Thotti Jaya is an example of what happens when a director more comfortable directing
romances tries his hand at directing an actioner. The film flows strongly and smoothly when the
focus is on romance. But once the focus shifts to action, its sputters and struggles to keep our
'Thotti' Jaya is the only name Jayachandran(Simbhu) goes by. Orphaned as a baby, he learned quite
early that he could hit people (and hit 'em well) and that people were willing to pay good money
for that. So he is now a goon of Seena Thaana(Pradeep Rawat), the biggest dada in Chennai.
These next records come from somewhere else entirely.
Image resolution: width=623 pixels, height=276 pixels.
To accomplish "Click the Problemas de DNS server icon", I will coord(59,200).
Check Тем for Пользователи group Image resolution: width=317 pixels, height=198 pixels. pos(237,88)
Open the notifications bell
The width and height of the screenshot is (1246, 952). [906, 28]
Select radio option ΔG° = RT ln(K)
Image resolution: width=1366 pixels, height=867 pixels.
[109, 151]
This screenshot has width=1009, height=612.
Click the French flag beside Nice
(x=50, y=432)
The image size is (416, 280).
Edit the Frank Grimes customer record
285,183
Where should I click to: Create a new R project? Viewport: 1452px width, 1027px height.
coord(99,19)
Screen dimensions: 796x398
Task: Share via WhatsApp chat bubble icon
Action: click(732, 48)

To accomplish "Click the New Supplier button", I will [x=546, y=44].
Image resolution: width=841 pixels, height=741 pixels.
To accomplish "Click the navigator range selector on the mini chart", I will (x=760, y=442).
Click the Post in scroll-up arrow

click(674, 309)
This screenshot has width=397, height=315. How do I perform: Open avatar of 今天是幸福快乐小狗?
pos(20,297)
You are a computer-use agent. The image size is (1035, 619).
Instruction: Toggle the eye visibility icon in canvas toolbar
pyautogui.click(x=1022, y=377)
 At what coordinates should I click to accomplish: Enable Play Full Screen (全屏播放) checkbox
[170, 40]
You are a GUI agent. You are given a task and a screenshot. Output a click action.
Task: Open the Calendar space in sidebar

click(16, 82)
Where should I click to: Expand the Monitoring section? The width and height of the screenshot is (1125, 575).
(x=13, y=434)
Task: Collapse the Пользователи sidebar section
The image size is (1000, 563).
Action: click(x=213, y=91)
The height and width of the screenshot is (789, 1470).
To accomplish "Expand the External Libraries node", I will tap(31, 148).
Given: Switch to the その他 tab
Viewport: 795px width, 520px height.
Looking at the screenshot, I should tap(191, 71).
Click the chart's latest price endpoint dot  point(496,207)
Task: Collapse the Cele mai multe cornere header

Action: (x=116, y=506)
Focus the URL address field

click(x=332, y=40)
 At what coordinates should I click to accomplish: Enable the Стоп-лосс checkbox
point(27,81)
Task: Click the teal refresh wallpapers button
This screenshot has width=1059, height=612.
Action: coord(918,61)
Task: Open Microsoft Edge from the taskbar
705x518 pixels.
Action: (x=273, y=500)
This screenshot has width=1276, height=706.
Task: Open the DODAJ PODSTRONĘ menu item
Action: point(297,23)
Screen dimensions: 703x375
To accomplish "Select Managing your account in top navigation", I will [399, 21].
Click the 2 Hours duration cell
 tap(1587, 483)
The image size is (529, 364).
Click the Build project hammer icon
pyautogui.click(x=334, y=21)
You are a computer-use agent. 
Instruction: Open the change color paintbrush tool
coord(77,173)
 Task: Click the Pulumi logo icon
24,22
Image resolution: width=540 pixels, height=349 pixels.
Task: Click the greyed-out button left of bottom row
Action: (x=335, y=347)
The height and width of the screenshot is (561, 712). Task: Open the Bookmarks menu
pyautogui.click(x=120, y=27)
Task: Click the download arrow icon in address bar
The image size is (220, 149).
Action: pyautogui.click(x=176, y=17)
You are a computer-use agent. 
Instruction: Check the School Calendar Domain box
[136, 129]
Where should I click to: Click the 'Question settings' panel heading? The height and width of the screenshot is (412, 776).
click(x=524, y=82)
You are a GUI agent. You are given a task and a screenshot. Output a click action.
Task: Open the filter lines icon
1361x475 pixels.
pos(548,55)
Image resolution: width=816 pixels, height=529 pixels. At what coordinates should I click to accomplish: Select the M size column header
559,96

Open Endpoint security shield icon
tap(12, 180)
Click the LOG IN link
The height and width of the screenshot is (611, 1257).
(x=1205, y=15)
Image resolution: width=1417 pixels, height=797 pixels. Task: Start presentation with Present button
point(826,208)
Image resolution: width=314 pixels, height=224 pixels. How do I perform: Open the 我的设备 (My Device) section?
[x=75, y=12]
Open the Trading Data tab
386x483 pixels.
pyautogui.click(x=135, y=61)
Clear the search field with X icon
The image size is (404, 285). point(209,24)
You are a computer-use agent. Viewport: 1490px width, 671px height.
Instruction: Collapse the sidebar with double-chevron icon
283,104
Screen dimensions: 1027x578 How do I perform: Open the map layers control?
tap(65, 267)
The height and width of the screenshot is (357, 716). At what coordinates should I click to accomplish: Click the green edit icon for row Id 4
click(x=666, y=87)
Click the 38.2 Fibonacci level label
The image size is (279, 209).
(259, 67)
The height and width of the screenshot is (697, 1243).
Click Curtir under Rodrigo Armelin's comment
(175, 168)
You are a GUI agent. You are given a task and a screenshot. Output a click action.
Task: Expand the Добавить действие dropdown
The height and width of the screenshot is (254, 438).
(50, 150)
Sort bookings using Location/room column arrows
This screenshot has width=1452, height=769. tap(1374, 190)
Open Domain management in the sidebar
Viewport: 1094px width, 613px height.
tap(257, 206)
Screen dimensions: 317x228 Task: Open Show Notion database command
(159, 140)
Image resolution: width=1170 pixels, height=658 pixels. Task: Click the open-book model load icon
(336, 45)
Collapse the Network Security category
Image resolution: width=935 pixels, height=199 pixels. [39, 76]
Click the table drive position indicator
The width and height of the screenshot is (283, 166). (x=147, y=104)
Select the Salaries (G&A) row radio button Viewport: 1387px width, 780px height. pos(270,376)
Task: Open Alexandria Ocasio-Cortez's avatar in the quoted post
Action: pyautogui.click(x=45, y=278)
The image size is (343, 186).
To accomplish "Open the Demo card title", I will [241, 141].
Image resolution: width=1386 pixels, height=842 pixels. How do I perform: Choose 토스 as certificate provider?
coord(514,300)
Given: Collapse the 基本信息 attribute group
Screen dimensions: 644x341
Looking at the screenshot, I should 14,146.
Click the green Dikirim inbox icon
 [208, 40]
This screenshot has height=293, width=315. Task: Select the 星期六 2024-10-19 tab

Forced
to go into hiding to avoid the repercussions of a case, he goes to Calcutta, runs into
Brinda(Gopika) and ends up escorting her back to Kanyakumari. The trip makes them both develop
feelings for each other but problems crop up that make him go against his own boss.
For the first half, Thotti Jaya is a masala film. The introduction songs of Simbhu and
Gopika confirm that. But it is a masala film without any masala touches. It has songs but no
item numbers. It has romance but no duets, in foreign locations or otherwise. It has stunts but
no special-effects-aided superhuman moves. And it has no comedy. These aspects, or rather, the
lack of these aspects, make it a rather unique masala film pre-intermission. It is consistently
involving, introduces likeable characters and fashions their interactions in a believable manner.
Director Durai proved in Mugavari(and to a lesser extent in
Kaadhal Sadugudu) that fashioning a sweet and believable romance
was his strength and he confirms that here. Thotti Jaya's romance is one of the best romances
I remember seeing in a masala film. Though the basic circumstances, the timing and the reasons are
the same as in Gilli, the romance here is even more believable. The
way Simbhu and Gopika behave is very credible and in line with their characters. They hardly speak a
few words to each other but the way Simbhu understands her requirements and does the needful is very
sweet. And Gopika's reactions are measured and never over-the-top(her glance at Simbhu and her body
language when she comes out of the restroom in the train look so natural) . So the feelings they
experience at the end of the journey are very believable and the way the feelings are haltingly
conveyed is very nice.
Durai is completely out of his league in the second half though. With romance out of the way and
the battle between Simbhu and Pradeep now gaining top priority, he struggles to move the story
forward. The movie is reduced to a series of sequences of Simbhu and Gopika running to a new place
and fighting with the rowdies at that place. And many of those elements that were missing in the
first half find their way into the movie too. So we get an item number, a folksy duet that sticks
out like a sore thumb and unnecessary characters. These elements may go unnoticed usually but after
a first half that was very different, the presence of these is more than a little irritating.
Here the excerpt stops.